My ML Skill also fails to recognize the correct date format for a particular type of date while succeeds to all other dates

Background:
I have to extract the correct date information from the bill with using the document understanding in AI Center. I have created an ML Skills and upload around 50 documents into the dataset for pipeline trainings. After about 15 times of training, I can get the satisfied results for most samples.

However, some samples are still failed to get the correct result as the month and day values are mismatched. Here is the example:

The expected Bill Date should be 2021-08-07. For the Due Date of the same document, it can output the right value.

After more experiments, it is found that if the month and day values of Bill Date are interchangeable, i.e. 01-12, the failure rate is higher.

In order to overcome this issue, what should I do to improve the accuracy of model?
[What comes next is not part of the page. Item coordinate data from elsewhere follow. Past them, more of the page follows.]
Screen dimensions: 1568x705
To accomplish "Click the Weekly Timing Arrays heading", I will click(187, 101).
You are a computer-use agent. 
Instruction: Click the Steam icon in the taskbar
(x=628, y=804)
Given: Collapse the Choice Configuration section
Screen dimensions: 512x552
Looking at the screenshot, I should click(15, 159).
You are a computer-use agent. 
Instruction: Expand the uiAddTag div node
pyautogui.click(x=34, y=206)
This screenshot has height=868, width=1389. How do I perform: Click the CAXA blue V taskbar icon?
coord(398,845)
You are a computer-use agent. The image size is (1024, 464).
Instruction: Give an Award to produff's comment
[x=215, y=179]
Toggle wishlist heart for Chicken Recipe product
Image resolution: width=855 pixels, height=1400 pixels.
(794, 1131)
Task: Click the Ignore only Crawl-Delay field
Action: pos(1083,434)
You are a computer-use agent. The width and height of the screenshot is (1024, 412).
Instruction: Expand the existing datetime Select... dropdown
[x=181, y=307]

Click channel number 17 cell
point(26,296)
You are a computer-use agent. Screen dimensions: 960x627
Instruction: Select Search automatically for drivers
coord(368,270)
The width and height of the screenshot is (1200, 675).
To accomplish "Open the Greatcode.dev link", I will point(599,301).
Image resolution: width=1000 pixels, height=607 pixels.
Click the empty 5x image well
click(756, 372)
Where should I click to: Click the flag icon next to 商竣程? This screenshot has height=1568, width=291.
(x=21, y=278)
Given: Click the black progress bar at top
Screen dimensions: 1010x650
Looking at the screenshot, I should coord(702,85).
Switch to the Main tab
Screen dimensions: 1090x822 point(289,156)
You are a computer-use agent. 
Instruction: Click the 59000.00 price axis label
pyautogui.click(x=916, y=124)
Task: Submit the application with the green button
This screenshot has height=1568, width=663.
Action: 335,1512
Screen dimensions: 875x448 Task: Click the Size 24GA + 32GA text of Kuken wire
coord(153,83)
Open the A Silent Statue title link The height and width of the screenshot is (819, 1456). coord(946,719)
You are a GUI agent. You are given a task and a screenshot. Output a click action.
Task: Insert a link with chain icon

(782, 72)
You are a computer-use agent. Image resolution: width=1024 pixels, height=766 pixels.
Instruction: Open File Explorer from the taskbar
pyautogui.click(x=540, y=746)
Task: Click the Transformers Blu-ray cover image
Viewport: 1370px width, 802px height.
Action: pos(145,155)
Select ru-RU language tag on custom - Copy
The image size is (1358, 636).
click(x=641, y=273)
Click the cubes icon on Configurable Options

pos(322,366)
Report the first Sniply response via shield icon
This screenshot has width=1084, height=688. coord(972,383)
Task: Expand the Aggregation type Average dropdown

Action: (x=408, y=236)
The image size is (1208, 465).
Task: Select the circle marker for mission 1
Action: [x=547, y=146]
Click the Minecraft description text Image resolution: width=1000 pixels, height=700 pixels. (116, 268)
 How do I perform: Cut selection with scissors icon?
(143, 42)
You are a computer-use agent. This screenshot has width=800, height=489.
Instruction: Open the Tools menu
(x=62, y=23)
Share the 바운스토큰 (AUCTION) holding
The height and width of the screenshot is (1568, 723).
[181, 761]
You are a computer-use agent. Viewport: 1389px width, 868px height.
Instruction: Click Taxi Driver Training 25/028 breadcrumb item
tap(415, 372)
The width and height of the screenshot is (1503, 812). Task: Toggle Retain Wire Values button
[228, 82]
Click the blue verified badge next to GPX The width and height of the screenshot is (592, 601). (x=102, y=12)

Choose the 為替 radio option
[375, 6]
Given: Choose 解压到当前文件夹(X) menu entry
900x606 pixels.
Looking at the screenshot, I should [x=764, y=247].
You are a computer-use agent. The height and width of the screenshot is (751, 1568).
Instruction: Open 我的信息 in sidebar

Is it useful if I retrain the ML Skill with the same dataset for multiple times, e.g. 10 times?

As I am new to the document understanding and AI Center, please share your experience with me if you have any idea to this topic. Thank you very much!

Hey!

Which extractor we’re using to extract the data?

It’s better to use Intelligent OCR…

Regards,
NaNi

I am using the UiPath Document OCR for digitization

Hi there, this seems like the due date and bill dates are getting mixed, since you’re already getting some documents properly extracted, we can resolve this error with the following steps.

  1. check your ML model, make sure you have labelled all dates properly and see if you have accidentally label more dates.
  2. Add more training data as your model size is small.
  3. add an evaluation pipeline to check the ML model quality.

Over time with more training data you can distinguish both dates as due date and bill date.